Enhanced Resolution in EPR Spectroscopy Using para‐Hydrogen Matrices
Adrián Portela‐González, Wolfram Sander, André K. Eckhardt

TL;DR
This paper shows that using solid para-hydrogen improves EPR spectroscopy resolution and sensitivity for studying radicals.
Contribution
The study introduces solid para-hydrogen matrices as a novel matrix for EPR spectroscopy, offering enhanced resolution and sensitivity.
Findings
The linewidth of TEMPO in p-H2 is narrower than in argon.
The P-centered mono-radical in p-H2 shows a three-fold increase in spectral resolution compared to argon.

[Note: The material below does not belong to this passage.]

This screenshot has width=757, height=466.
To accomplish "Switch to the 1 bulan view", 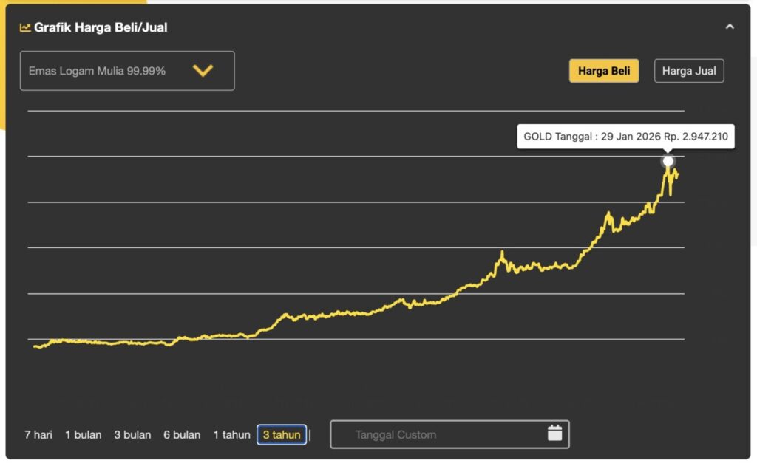I will 83,434.
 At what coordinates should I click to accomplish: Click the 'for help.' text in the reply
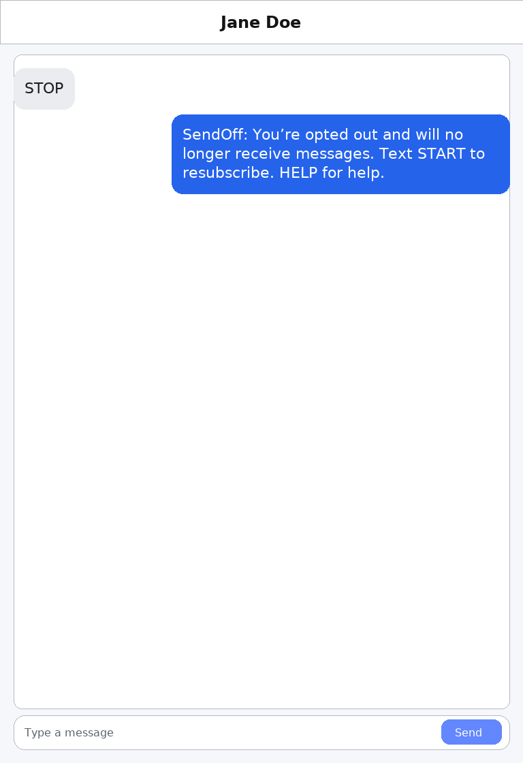point(353,173)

The non-existing cage effect in p-H2 increases sensitivity for radical detection.
Abstract
We developed a matrix isolation experiment utilizing a closed‐cycle helium cryostat, which operates at 2.5 K and enables electron paramagnetic resonance (EPR) measurements in solid para‐hydrogen (p‐H2) matrices. The EPR spectra of the persistent 2,2,6,6‐tetramethylpiperidinyloxyl (TEMPO) radical and an in situ generated P‐centered mono‐radical were recorded at 2.5 K in p‐H2. The spectrum of TEMPO in p‐H2 shows a narrower linewidth compared to argon, and its matrix‐isolated spectrum and simulation are reported. The P‐centered mono‐radical was generated in p‐H2 via in situ photolysis of the corresponding phosphorus iodide, which affords roughly a three‐fold increase in spectral resolution compared to argon, as well as higher sensitivity due to the non‐existing cage effect in soft p‐H2. We demonstrate the advantageous properties of solid para‐hydrogen (p‐H2) matrices for electron…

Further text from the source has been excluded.